→ **Document section**

ICFA facilitates international collaboration in the construction and use of accelerators for high energy physics, particularly the large accelerators that are at the heart of the field. Piot, an expert in both theoretical and experimental accelerator physics, has been named chair of the ICFA’s Panel on Advanced and Novel Accelerators.
“This is a great honor and responsibility for Dr. Piot,” said Gerald Blazey, vice president of NIU’s Division of Research and Innovation Partnerships. “The appointment speaks to the high level of respect Phillipe has with the international physics community, as well as to the strength of the NIU physics department.”
NIU has an active research program in particle-beam physics and particle accelerators technology. University faculty and students alike collaborate regularly with scientists at nearby Fermi National Accelerator Laboratory and Argonne National Laboratory, as well as at CERN, Europe’s premier research center in physics, and DESY in Germany.
Particle accelerators use electromagnetic fields to propel charged particles contained within in beams to high speeds. Cathode ray tubes found in old television sets, for example, served as particle accelerators. Today’s accelerators can be much more sophisticated and are often used in medical and industrial applications, with millions of hospital patients receiving accelerator-based diagnoses and therapies each year.

→ **Available data**
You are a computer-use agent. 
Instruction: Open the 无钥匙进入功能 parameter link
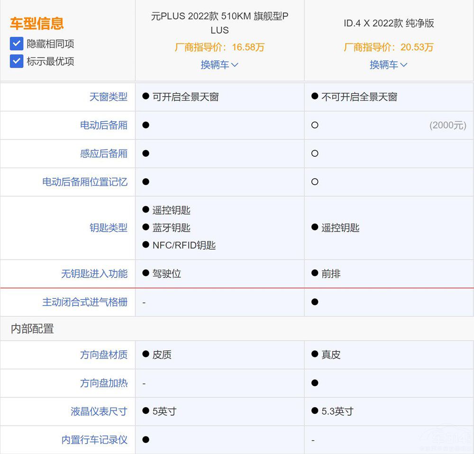(x=94, y=274)
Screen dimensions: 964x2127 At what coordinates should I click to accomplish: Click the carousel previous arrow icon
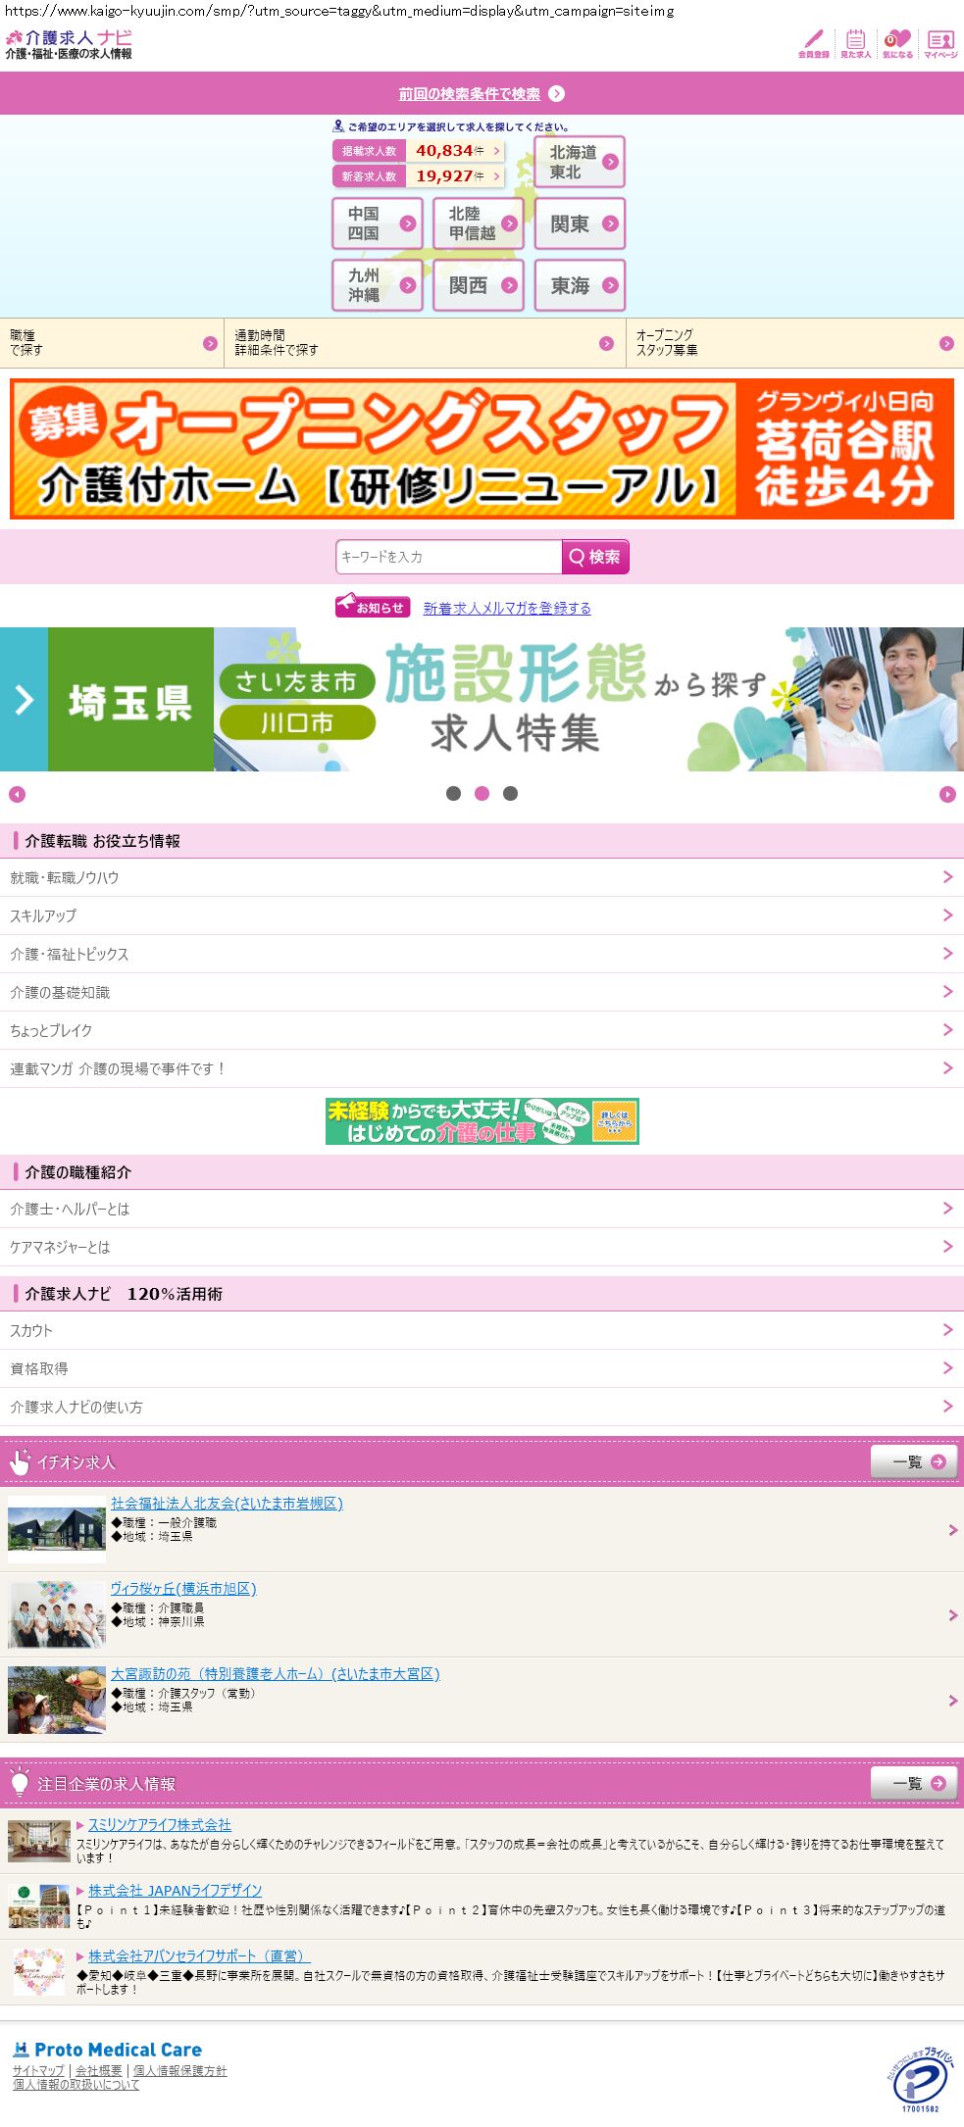pyautogui.click(x=17, y=794)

→ **Required work**
1/ Which laboratories and research centers does the passage on Piot's appointment and NIU accelerator research name as places where NIU faculty and students regularly collaborate with scientists?
2/ Copy the part of the passage on Piot's appointment and NIU accelerator research between "NIU has an active" and "therapies each year.", inclusive, word for word.
3/ Go on with the passage on Piot's appointment and NIU accelerator research, picking up after its last sentence.

→ **Results for each task**
1/ Fermi National Accelerator Laboratory, Argonne National Laboratory, CERN, DESY

2/
NIU has an active research program in particle-beam physics and particle accelerators technology. University faculty and students alike collaborate regularly with scientists at nearby Fermi National Accelerator Laboratory and Argonne National Laboratory, as well as at CERN, Europe’s premier research center in physics, and DESY in Germany.
Particle accelerators use electromagnetic fields to propel charged particles contained within in beams to high speeds. Cathode ray tubes found in old television sets, for example, served as particle accelerators. Today’s accelerators can be much more sophisticated and are often used in medical and industrial applications, with millions of hospital patients receiving accelerator-based diagnoses and therapies each year.

3/
High powered and very large accelerators are used by scientists to explore the sub-atomic universe. CERN’s Large Hadron Collider (LHC) near Geneva, Switzerland, is the world’s largest and most powerful. It consists of a 17-mile ring of superconducting magnets with a number of accelerating structures to boost the energy of the particles along the way. LHC discoveries have shed light on how nature works at its most fundamental levels.
But such large accelerators require decades of planning and coordination involving international scientific and funding collaborations. The cost of LHC construction ran into the billions of dollars.
Professor Piot’s ICFA group is working to foster development and deployment of next-generation accelerators. Piot, who holds a joint appointment between NIU and Argonne, has contributed to work on the optimization of beam lines at top particle physics and basic-science laboratories across the globe. He also is affiliated with the university’s Northern Illinois Center for Accelerator and Detector Development, which supports the development of a new generation of accelerator and detector technologies.
“Over the last four years, ICFA’s Panel on Advanced and Novel Accelerators has worked to bring together the groups involved in the development of new accelerator technologies,” Piot said. Promising future technologies include a “wakefield” accelerator using a beam or laser to form a wake to accelerate particles, with an accelerating field several orders of magnitude larger than currently available in conventional accelerators.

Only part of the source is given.